April 30, 2016

Why do Manual Testers Still Exist?

In the April 28th edition of the Sauce Labs blog, Joe Nolan ( @JoeSolobx ) Mobile QA Team Manager and founder of the DC Software QA and Testing Meetup posted an article, "Why is Manual QA Still So Prevalent?" In the article, Joe argues, "With the importance of catching bugs early, and the ability to automate all testing, why do companies and projects resist the investment in [Continuous Integration] and test automation?" and talks about an "automation first" strategy, building automation as the product is being built.

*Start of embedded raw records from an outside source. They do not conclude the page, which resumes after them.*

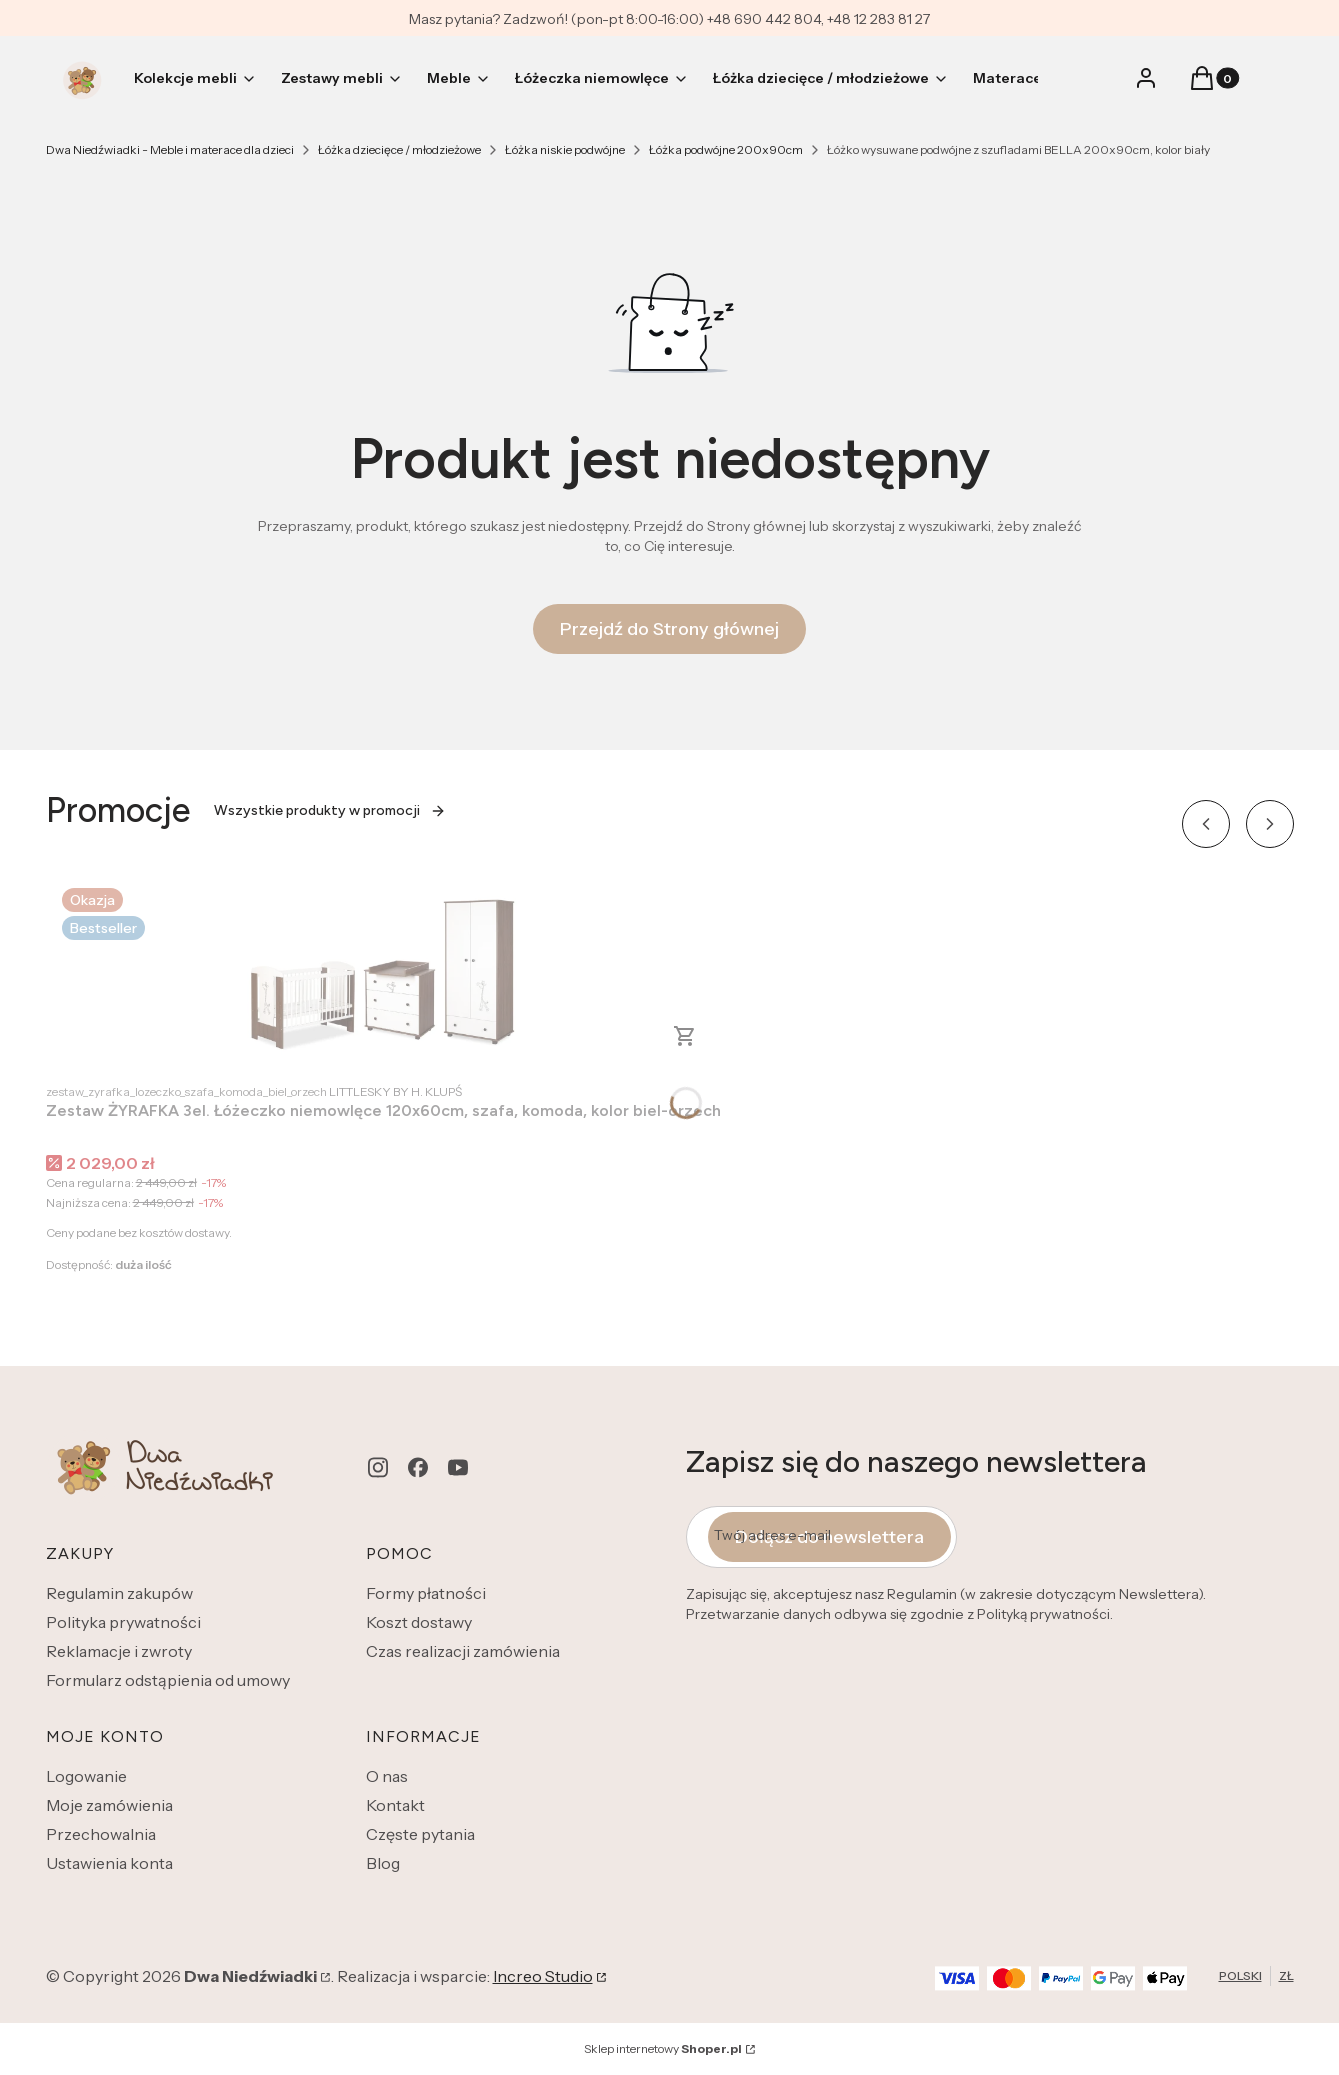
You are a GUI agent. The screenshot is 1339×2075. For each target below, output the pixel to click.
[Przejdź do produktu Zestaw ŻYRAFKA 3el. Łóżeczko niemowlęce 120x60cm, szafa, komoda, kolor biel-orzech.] (383, 972)
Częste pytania (420, 1834)
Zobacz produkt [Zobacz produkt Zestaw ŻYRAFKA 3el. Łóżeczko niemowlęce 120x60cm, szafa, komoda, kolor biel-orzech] (685, 1036)
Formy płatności (426, 1593)
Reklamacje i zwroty (119, 1651)
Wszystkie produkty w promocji (330, 810)
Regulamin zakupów (119, 1593)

Joe then list reasons why not all companies have embraced automation, such as:
  • Management -- except for the QA Manager -- doesn't articulate support for automation
  • The development team hasn't giving the buy-in to be responsible for developing automation as they develop the product
  • The QA Analyst has trouble committing the time to learn automation, doesn't know where to start learning, and not given a chance to apply knowledge once learned.
I agree with these points, especially the last one. After a long career as a Manual QA Engineer and a newly minted one as an Automation Developer, I don't know how I would have been able to manage in my new role -- although I was decade ago -- had I not finished grad school for software engineering.

My problem with the article is that I believe a manual tester should never be obsolete!



A Manual QA resource embedded in the DEV team is not simply an extra pair of eyes on a project. Doing away with the role in a company is a tragic mistake, silencing the different mindset needed to make a successful product.

My job as a software tester has always been to act as an end-user advocate. I provide a voice for customers of the web application that I am testing. After distilling both the product requirements and the user interface design into test cases, when I was a manual tester, I used to execute them using the same tools our customers will use: a keyboard, a mouse, or fingers on a touchscreen.

A developer's main focus is building the thing. A QA Resource's job is understanding all the myriad ways that thing can be used by the customer, and writing exact steps to test it in kind.

It takes -time- for automation to add their full value, and must be written, reviewed, and tested. Manual testers embedded in the team as the product is still in flux aren't just a stopgap measure. The work they do becomes the next automated test.

- T.J. Maher
Sr. QA Engineer,
Fitbit-Boston

// QA Engineer since Aug. 1996
// Automation developer for [ 1 ] year and still counting!